--- Exercise description ---
Pictures are to be left out; otherwise, copy exactly the lines from the line containing "The width and" through the end of the data.

** Opening Record set block **

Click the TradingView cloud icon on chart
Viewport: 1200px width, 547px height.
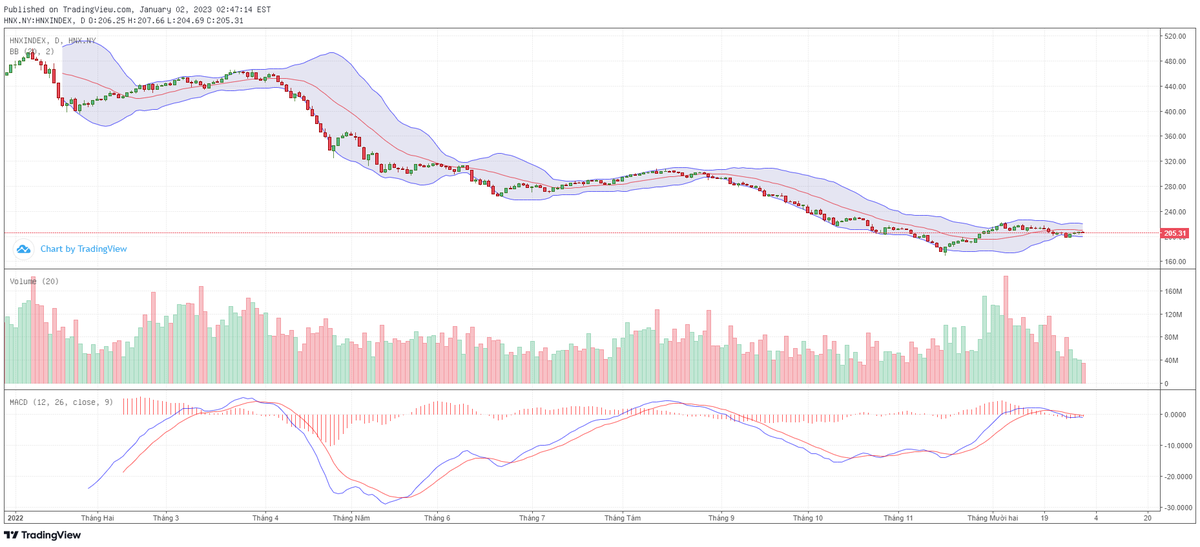(23, 249)

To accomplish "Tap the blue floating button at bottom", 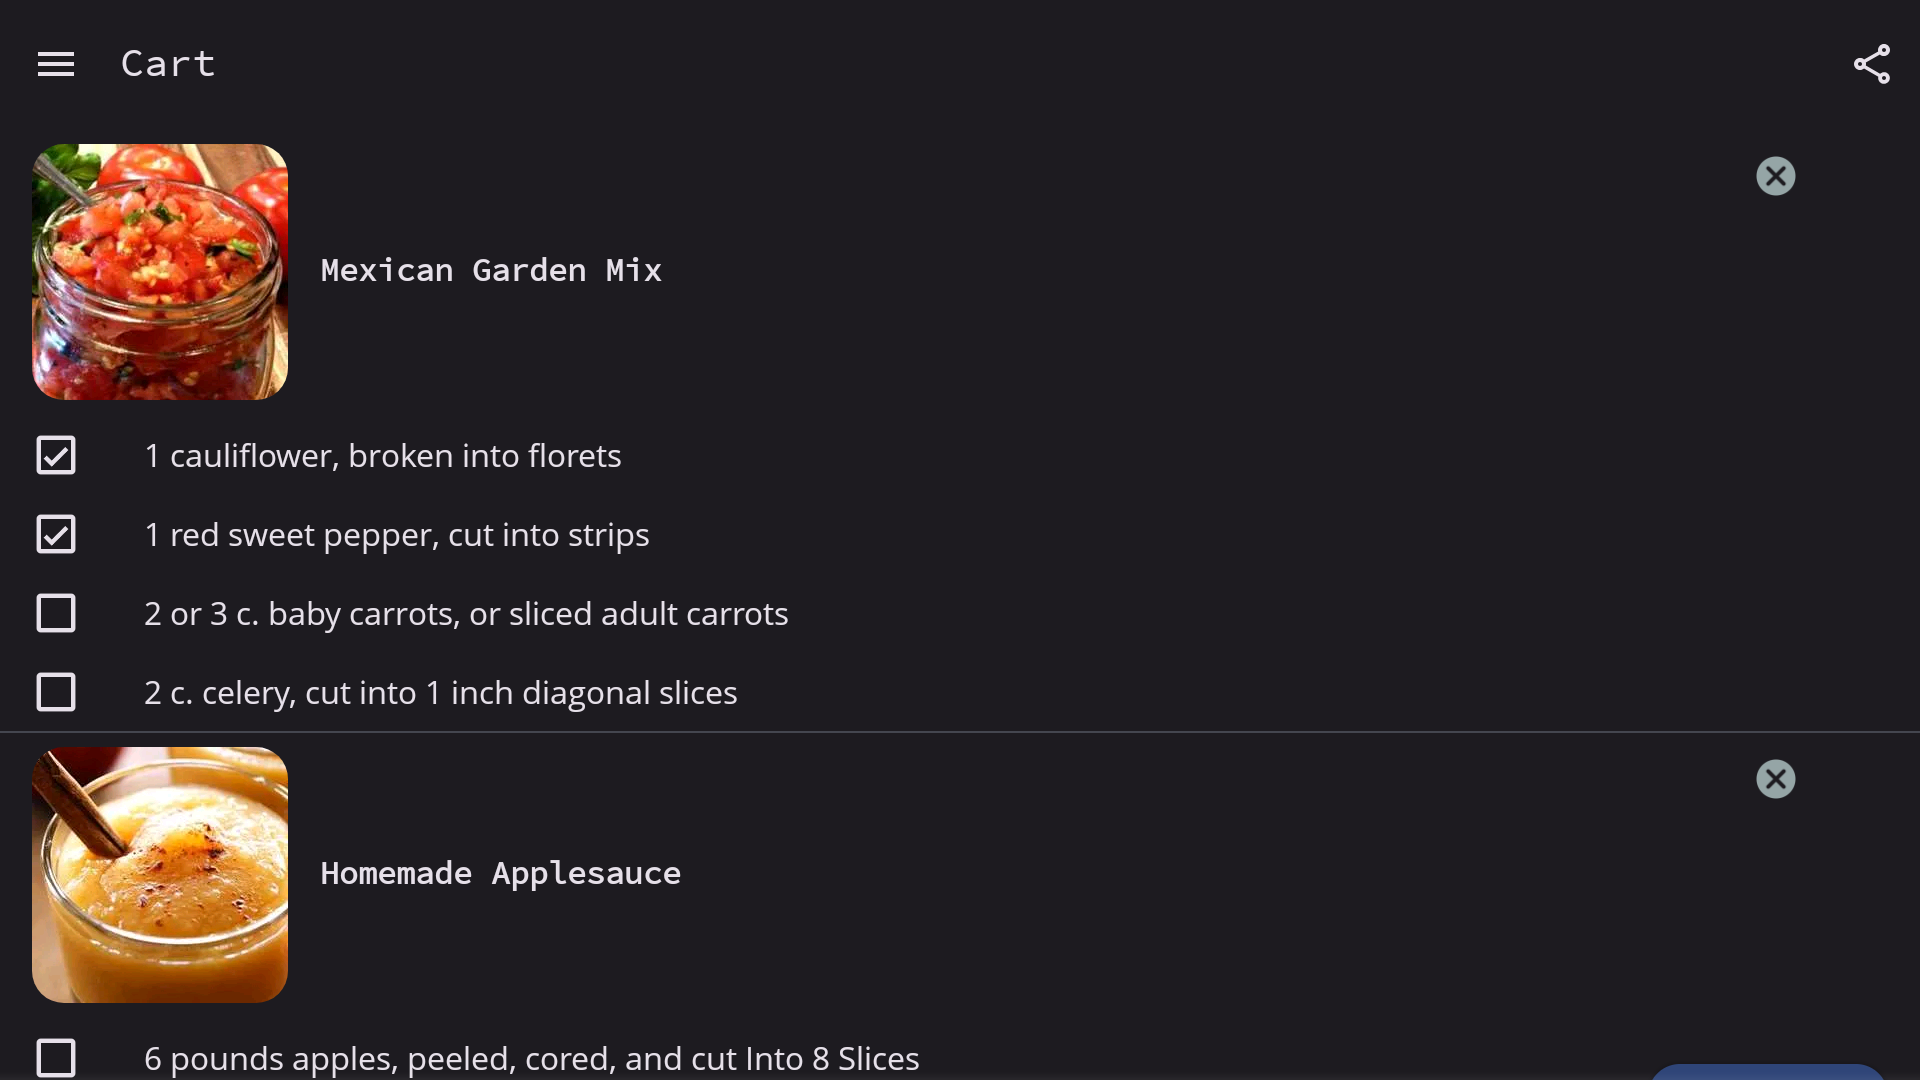I will [1767, 1072].
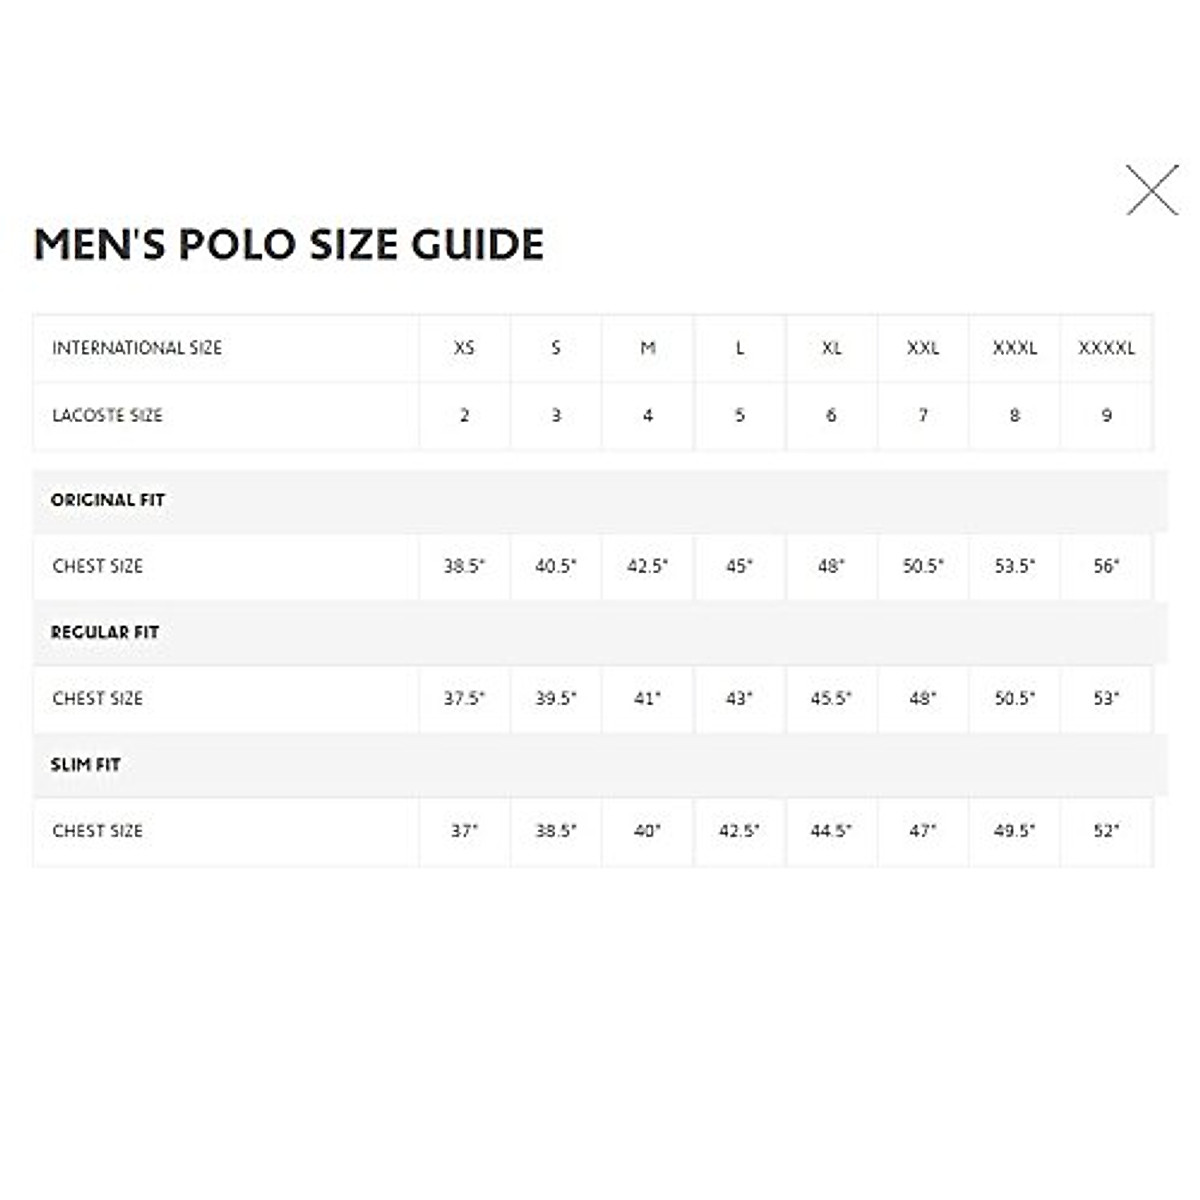Select the XS international size column header
Image resolution: width=1200 pixels, height=1200 pixels.
(464, 348)
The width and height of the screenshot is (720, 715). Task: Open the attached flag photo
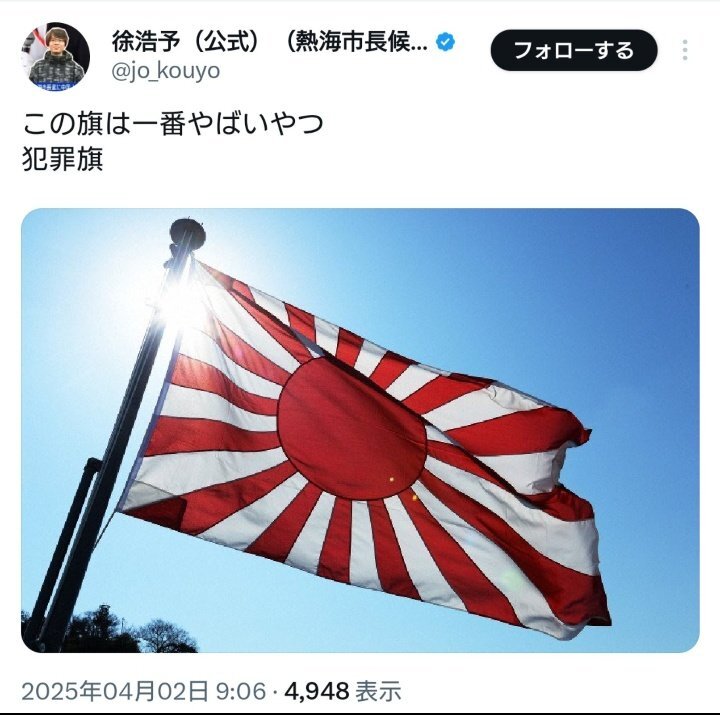coord(360,430)
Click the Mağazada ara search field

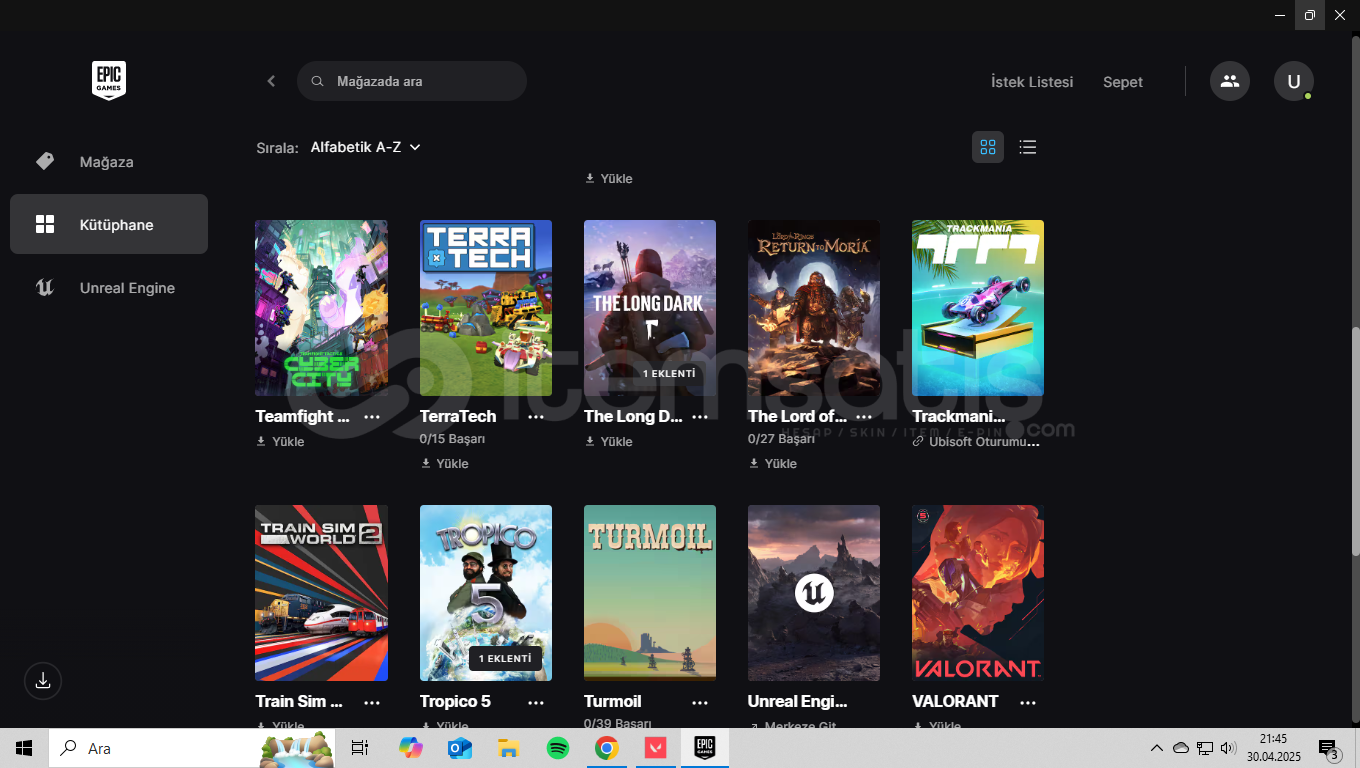(420, 81)
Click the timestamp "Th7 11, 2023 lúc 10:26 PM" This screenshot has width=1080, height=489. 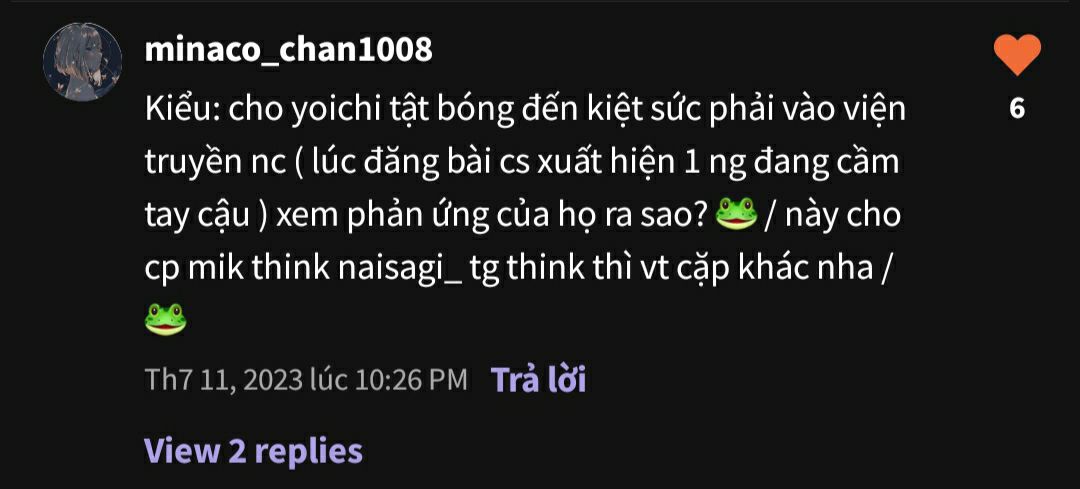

** Closing Record set block **

--- Exercise result ---
The width and height of the screenshot is (720, 715). Task: Open the attached flag photo
coord(360,430)
Click the Mağazada ara search field

(420, 81)
Click the timestamp "Th7 11, 2023 lúc 10:26 PM" This screenshot has width=1080, height=489. 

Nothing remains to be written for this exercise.